§ Problem details
Return the records below word for word.

§ Pixel coordinate grounding data
== Segment start ==

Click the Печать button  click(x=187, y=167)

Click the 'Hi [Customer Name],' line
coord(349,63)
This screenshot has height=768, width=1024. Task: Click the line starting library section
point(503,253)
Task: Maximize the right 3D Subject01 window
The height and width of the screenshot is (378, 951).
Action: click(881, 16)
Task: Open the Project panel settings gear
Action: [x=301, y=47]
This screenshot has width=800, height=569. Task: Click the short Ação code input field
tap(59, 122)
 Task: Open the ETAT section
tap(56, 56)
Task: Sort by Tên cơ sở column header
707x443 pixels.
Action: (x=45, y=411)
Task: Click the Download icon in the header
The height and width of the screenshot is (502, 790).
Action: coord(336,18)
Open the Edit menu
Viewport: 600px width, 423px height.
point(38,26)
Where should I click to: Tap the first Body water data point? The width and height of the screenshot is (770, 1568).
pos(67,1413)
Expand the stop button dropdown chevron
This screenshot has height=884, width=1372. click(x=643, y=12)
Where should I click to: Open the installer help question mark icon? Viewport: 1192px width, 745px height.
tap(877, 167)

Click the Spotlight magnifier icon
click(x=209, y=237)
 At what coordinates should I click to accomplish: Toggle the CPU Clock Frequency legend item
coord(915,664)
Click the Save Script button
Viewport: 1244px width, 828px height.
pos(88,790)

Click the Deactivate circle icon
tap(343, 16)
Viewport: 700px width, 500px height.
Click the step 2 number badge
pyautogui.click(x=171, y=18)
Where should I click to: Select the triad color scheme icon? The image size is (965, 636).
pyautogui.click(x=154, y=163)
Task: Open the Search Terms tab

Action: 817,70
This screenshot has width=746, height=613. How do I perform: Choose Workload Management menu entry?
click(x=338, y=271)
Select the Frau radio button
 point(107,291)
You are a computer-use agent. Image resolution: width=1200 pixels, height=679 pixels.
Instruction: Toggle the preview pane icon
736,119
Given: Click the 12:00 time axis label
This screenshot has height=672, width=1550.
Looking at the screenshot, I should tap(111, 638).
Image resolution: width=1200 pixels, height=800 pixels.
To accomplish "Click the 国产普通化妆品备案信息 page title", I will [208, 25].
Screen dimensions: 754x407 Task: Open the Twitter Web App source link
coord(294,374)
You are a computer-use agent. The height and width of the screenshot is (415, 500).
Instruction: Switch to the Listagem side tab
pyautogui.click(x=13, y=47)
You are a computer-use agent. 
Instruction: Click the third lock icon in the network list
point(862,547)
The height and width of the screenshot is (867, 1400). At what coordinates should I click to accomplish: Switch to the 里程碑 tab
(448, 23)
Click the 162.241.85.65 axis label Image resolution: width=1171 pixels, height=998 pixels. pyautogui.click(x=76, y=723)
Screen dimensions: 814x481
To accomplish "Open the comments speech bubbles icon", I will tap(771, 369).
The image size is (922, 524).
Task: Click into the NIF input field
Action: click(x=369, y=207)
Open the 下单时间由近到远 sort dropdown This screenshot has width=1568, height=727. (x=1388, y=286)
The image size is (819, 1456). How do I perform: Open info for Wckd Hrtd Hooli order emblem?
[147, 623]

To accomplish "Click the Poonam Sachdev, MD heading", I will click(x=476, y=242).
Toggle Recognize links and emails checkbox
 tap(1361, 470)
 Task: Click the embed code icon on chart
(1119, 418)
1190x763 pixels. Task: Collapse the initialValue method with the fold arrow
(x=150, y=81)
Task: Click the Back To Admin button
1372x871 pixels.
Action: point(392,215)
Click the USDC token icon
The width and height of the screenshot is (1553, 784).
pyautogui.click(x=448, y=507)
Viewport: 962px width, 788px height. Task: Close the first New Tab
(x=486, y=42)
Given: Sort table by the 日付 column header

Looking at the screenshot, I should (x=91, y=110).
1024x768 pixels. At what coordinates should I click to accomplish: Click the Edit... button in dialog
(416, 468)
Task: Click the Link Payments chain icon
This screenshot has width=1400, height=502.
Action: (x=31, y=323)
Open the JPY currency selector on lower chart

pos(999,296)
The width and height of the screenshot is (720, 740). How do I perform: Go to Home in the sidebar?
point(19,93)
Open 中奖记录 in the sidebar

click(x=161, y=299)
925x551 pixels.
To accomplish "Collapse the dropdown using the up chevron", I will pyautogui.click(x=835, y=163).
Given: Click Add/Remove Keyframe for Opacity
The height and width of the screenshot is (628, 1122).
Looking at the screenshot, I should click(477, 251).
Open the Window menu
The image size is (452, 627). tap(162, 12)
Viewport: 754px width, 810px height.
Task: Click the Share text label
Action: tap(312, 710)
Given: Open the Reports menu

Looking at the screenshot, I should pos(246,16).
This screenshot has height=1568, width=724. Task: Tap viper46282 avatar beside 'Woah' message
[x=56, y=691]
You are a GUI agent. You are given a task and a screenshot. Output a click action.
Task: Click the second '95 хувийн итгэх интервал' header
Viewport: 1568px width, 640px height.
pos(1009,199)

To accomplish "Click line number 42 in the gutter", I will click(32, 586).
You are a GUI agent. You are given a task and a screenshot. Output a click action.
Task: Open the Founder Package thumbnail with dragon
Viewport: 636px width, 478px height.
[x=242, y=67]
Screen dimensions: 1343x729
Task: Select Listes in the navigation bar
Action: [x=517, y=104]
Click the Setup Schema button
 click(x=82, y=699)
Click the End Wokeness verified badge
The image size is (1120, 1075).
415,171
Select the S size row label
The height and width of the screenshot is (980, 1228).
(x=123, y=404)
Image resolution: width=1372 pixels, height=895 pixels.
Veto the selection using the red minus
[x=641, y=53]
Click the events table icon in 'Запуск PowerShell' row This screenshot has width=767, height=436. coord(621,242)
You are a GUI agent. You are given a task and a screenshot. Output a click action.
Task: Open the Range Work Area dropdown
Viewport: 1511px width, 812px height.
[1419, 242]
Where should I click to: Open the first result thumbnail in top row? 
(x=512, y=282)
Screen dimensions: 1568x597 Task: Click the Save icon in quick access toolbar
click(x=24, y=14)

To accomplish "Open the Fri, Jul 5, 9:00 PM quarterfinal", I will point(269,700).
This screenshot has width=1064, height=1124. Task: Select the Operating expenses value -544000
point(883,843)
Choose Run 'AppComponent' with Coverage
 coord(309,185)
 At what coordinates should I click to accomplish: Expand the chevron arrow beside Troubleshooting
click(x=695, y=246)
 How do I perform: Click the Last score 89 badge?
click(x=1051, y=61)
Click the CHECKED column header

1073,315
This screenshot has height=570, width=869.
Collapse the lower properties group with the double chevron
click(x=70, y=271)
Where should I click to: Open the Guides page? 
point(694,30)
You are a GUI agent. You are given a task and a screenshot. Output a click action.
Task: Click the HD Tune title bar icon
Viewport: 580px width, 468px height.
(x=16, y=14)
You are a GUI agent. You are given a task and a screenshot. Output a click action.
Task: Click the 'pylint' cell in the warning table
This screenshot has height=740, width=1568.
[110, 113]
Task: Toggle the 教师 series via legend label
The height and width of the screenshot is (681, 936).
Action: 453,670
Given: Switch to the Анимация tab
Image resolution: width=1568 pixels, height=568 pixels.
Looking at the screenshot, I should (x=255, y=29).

== Segment end ==

§ Exercise solution
Click the Печать button  click(x=187, y=167)

Click the 'Hi [Customer Name],' line
coord(349,63)
This screenshot has height=768, width=1024. Task: Click the line starting library section
point(503,253)
Task: Maximize the right 3D Subject01 window
The height and width of the screenshot is (378, 951).
Action: click(881, 16)
Task: Open the Project panel settings gear
Action: [x=301, y=47]
This screenshot has width=800, height=569. Task: Click the short Ação code input field
tap(59, 122)
 Task: Open the ETAT section
tap(56, 56)
Task: Sort by Tên cơ sở column header
707x443 pixels.
Action: (x=45, y=411)
Task: Click the Download icon in the header
The height and width of the screenshot is (502, 790).
Action: coord(336,18)
Open the Edit menu
Viewport: 600px width, 423px height.
point(38,26)
Where should I click to: Tap the first Body water data point? The width and height of the screenshot is (770, 1568).
pos(67,1413)
Expand the stop button dropdown chevron
This screenshot has height=884, width=1372. click(x=643, y=12)
Where should I click to: Open the installer help question mark icon? Viewport: 1192px width, 745px height.
tap(877, 167)

Click the Spotlight magnifier icon
click(x=209, y=237)
 At what coordinates should I click to accomplish: Toggle the CPU Clock Frequency legend item
coord(915,664)
Click the Save Script button
Viewport: 1244px width, 828px height.
pos(88,790)

Click the Deactivate circle icon
tap(343, 16)
Viewport: 700px width, 500px height.
Click the step 2 number badge
pyautogui.click(x=171, y=18)
Where should I click to: Select the triad color scheme icon? The image size is (965, 636).
pyautogui.click(x=154, y=163)
Task: Open the Search Terms tab

Action: 817,70
This screenshot has width=746, height=613. How do I perform: Choose Workload Management menu entry?
click(x=338, y=271)
Select the Frau radio button
 point(107,291)
You are a computer-use agent. Image resolution: width=1200 pixels, height=679 pixels.
Instruction: Toggle the preview pane icon
736,119
Given: Click the 12:00 time axis label
This screenshot has height=672, width=1550.
Looking at the screenshot, I should tap(111, 638).
Image resolution: width=1200 pixels, height=800 pixels.
To accomplish "Click the 国产普通化妆品备案信息 page title", I will [208, 25].
Screen dimensions: 754x407 Task: Open the Twitter Web App source link
coord(294,374)
You are a computer-use agent. The height and width of the screenshot is (415, 500).
Instruction: Switch to the Listagem side tab
pyautogui.click(x=13, y=47)
You are a computer-use agent. 
Instruction: Click the third lock icon in the network list
point(862,547)
The height and width of the screenshot is (867, 1400). At what coordinates should I click to accomplish: Switch to the 里程碑 tab
(448, 23)
Click the 162.241.85.65 axis label Image resolution: width=1171 pixels, height=998 pixels. pyautogui.click(x=76, y=723)
Screen dimensions: 814x481
To accomplish "Open the comments speech bubbles icon", I will tap(771, 369).
The image size is (922, 524).
Task: Click into the NIF input field
Action: click(x=369, y=207)
Open the 下单时间由近到远 sort dropdown This screenshot has width=1568, height=727. (x=1388, y=286)
The image size is (819, 1456). How do I perform: Open info for Wckd Hrtd Hooli order emblem?
[147, 623]

To accomplish "Click the Poonam Sachdev, MD heading", I will click(x=476, y=242).
Toggle Recognize links and emails checkbox
 tap(1361, 470)
 Task: Click the embed code icon on chart
(1119, 418)
1190x763 pixels. Task: Collapse the initialValue method with the fold arrow
(x=150, y=81)
Task: Click the Back To Admin button
1372x871 pixels.
Action: point(392,215)
Click the USDC token icon
The width and height of the screenshot is (1553, 784).
pyautogui.click(x=448, y=507)
Viewport: 962px width, 788px height. Task: Close the first New Tab
(x=486, y=42)
Given: Sort table by the 日付 column header

Looking at the screenshot, I should (x=91, y=110).
1024x768 pixels. At what coordinates should I click to accomplish: Click the Edit... button in dialog
(416, 468)
Task: Click the Link Payments chain icon
This screenshot has width=1400, height=502.
Action: (x=31, y=323)
Open the JPY currency selector on lower chart

pos(999,296)
The width and height of the screenshot is (720, 740). How do I perform: Go to Home in the sidebar?
point(19,93)
Open 中奖记录 in the sidebar

click(x=161, y=299)
925x551 pixels.
To accomplish "Collapse the dropdown using the up chevron", I will pyautogui.click(x=835, y=163).
Given: Click Add/Remove Keyframe for Opacity
The height and width of the screenshot is (628, 1122).
Looking at the screenshot, I should click(477, 251).
Open the Window menu
The image size is (452, 627). tap(162, 12)
Viewport: 754px width, 810px height.
Task: Click the Share text label
Action: tap(312, 710)
Given: Open the Reports menu

Looking at the screenshot, I should pos(246,16).
This screenshot has height=1568, width=724. Task: Tap viper46282 avatar beside 'Woah' message
[x=56, y=691]
You are a GUI agent. You are given a task and a screenshot. Output a click action.
Task: Click the second '95 хувийн итгэх интервал' header
Viewport: 1568px width, 640px height.
pos(1009,199)

To accomplish "Click line number 42 in the gutter", I will click(32, 586).
You are a GUI agent. You are given a task and a screenshot. Output a click action.
Task: Open the Founder Package thumbnail with dragon
Viewport: 636px width, 478px height.
[x=242, y=67]
Screen dimensions: 1343x729
Task: Select Listes in the navigation bar
Action: [x=517, y=104]
Click the Setup Schema button
 click(x=82, y=699)
Click the End Wokeness verified badge
The image size is (1120, 1075).
415,171
Select the S size row label
The height and width of the screenshot is (980, 1228).
(x=123, y=404)
Image resolution: width=1372 pixels, height=895 pixels.
Veto the selection using the red minus
[x=641, y=53]
Click the events table icon in 'Запуск PowerShell' row This screenshot has width=767, height=436. coord(621,242)
You are a GUI agent. You are given a task and a screenshot. Output a click action.
Task: Open the Range Work Area dropdown
Viewport: 1511px width, 812px height.
[1419, 242]
Where should I click to: Open the first result thumbnail in top row? 
(x=512, y=282)
Screen dimensions: 1568x597 Task: Click the Save icon in quick access toolbar
click(x=24, y=14)

To accomplish "Open the Fri, Jul 5, 9:00 PM quarterfinal", I will point(269,700).
This screenshot has width=1064, height=1124. Task: Select the Operating expenses value -544000
point(883,843)
Choose Run 'AppComponent' with Coverage
 coord(309,185)
 At what coordinates should I click to accomplish: Expand the chevron arrow beside Troubleshooting
click(x=695, y=246)
 How do I perform: Click the Last score 89 badge?
click(x=1051, y=61)
Click the CHECKED column header

1073,315
This screenshot has height=570, width=869.
Collapse the lower properties group with the double chevron
click(x=70, y=271)
Where should I click to: Open the Guides page? 
point(694,30)
You are a GUI agent. You are given a task and a screenshot. Output a click action.
Task: Click the HD Tune title bar icon
Viewport: 580px width, 468px height.
(x=16, y=14)
You are a GUI agent. You are given a task and a screenshot. Output a click action.
Task: Click the 'pylint' cell in the warning table
This screenshot has height=740, width=1568.
[110, 113]
Task: Toggle the 教师 series via legend label
The height and width of the screenshot is (681, 936).
Action: 453,670
Given: Switch to the Анимация tab
Image resolution: width=1568 pixels, height=568 pixels.
Looking at the screenshot, I should (x=255, y=29).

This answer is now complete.